Les rayons du Soleil procurent à tout corps qui les reçoivent une certaine quantité d’énergie. On désigne par albédo la part qui est réfléchie, contre la part absorbée. Un corps clair a un albédo fort car très réfléchissant. C’est le cas de la neige. Un corps sombre est peu réfléchissant et a donc un albédo faible.

« Le cycle de rétroaction positive via l’albédo et la forte absorption de la chaleur par les sols moins enneigés joue un rôle indéniable pour l’obtention de forte chaleur au-delà du cercle arctique », nous explique le météorologue. En clair, un hiver plus doux (donc plus chaud sur l’échelle des températures) a provoqué une moindre persistance des neiges en Sibérie sur le printemps. En l’absence de cette neige, la lumière du Soleil se reflète moins, le sol absorbe plus de chaleur, les températures augmentent, la neige continue alors de fondre davantage, et ainsi de suite.
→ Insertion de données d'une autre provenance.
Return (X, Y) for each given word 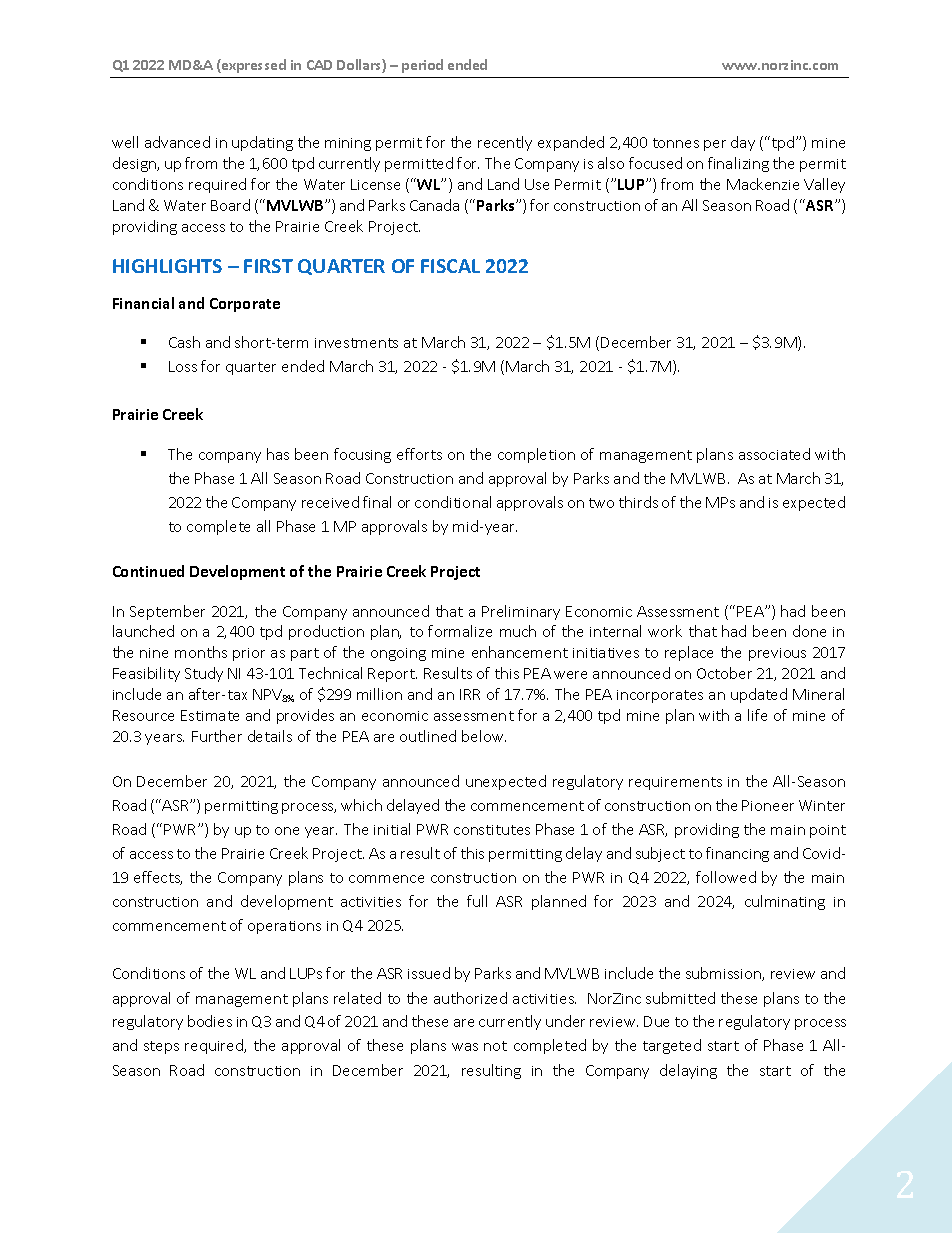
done (809, 631)
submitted (680, 998)
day (743, 143)
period (422, 66)
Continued (148, 571)
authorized (470, 998)
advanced (177, 142)
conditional (453, 502)
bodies (210, 1021)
Cet hiver plus doux dans le Nord est, quant à lui, causé une « anomalie de circulation en Arctique, l’oscillation arctique positive qui favorise une concentration du vortex polaire au-dessus du pôle ». Une anomalie de circulation provoque une persistance des anticyclones, lesquels favorisent un temps sec et ensoleillé. Ces anomalies dans la circulation de l’air ne sont plus vraiment surprenantes pour la région, nous précise Gaétan Heymes. « Elles s’inscrivent dans le schéma bien connu de l’amplification arctique. » En effet, face à un équilibre changeant, l’Arctique connaît un réchauffement plus rapide que la moyenne planétaire. En somme : la corrélation partielle entre le changement climatique et ce pic est clairement visible, mais la causalité n’est pas établie.
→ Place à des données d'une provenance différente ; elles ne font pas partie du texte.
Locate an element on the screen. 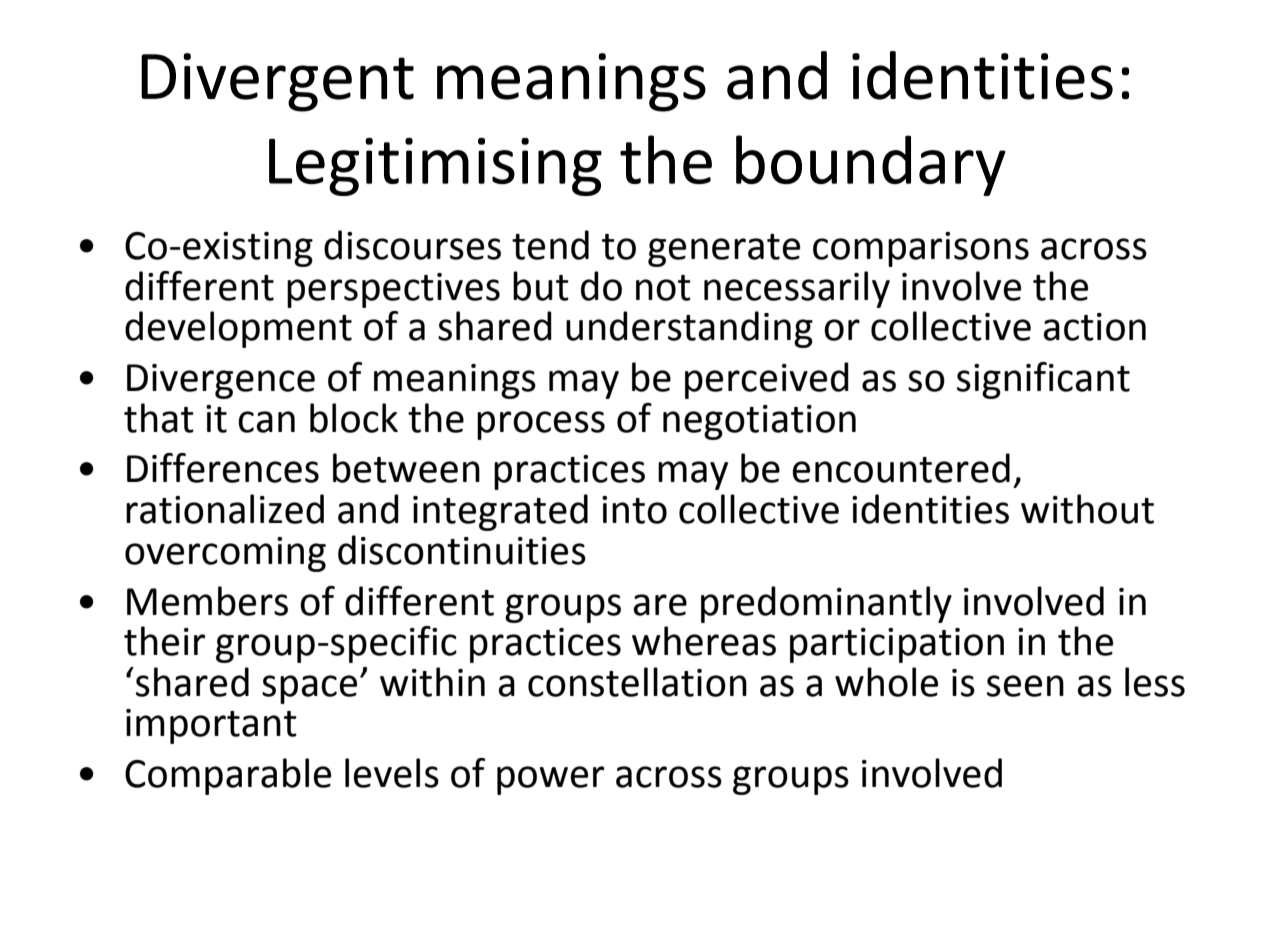 This screenshot has width=1270, height=952. significant is located at coordinates (1043, 380).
Cette vague de chaleur arctique de 2020 n’est en tout cas pas sans conséquence : les fortes chaleurs et le ciel dégagé par l’air doux accélèrent la fonte des glaces. Un résultat déjà observable concrètement, puisque la fonte estivale de la mer de Kara a d’ores et déjà commencé. Le climatologue Zack Labe a posté un graphique où l’on voit bien ce phénomène de fonte précoce : il représente les périodes de fonte des glaces de la mer de Kara de 1979 à nos jours. En rouge, c’est 2020.

En 2020, l'épisode de fonte de la mer glacée de Kara, comparé aux autres années. // Source : @ZLabe

En 2020, l'épisode de fonte de la mer glacée de Kara, comparé aux autres années.

Source : @ZLabe

Cet épisode s’inscrit dans la continuité des événements climatiques extrêmes qui secouent l’Arctique depuis quelques années. Dès l’été 2018, on parlait de températures largement au-dessus de la moyenne dans la région en août. En 2019, la communauté humaine la plus au nord du Canada relevait un record historique de température. Quant au Groenland, l’année 2019 a signé de son côté un record en matière de fonte des glaces en une seule journée, un phénomène qui pourrait se reproduire en 2020 puisque la vague de chaleur en Arctique touche le Goenland. Rappelons que ces fontes massives ont un impact sur le reste du monde, puisqu’année après année, cela contribue à l’élévation des mers.